Avenue Biosciences has raised $5.7 million in a seed extension round to scale a high-throughput protein engineering approach aimed at improving how therapeutic proteins get made.
The round was co-led by Balnord and Tesi, with participation from existing investors Voima Ventures, Inventure, the University of Helsinki, and Dimerent.
Avenue’s pitch centers on the “secretory pathway,” the cellular machinery that folds, modifies, and secretes proteins—an area the company argues is still under-optimized in biomanufacturing. “The secretory pathway is one of the remaining black boxes in therapeutic protein production.”
Its platform uses libraries of thousands of naturally occurring and engineered signal peptides, short sequences that influence how proteins enter and move through the secretory pathway, to measure protein biogenesis efficiency and generate large datasets that can be used to tune production for specific protein targets.

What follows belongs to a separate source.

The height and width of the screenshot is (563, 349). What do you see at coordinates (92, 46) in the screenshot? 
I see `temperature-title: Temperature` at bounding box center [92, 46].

As biologics become more complex, manufacturability can be a gating factor for whether programs move forward at all. “However, this adds complexity to the protein structure, adding manufacturing cost, or in the worst case, preventing the development completely.”
Because signal peptides are removed from the mature protein, Avenue says the approach can help improve manufacturing outcomes without changing the therapeutic target, including in biosimilars production.
The company said the financing brings its total funding raised since 2024 to $8.7 million, and traced the underlying technology to research from the University of Helsinki and the Ville Paavilainen laboratory. “Many life-altering therapeutic innovations remain out of reach for most of the global population.”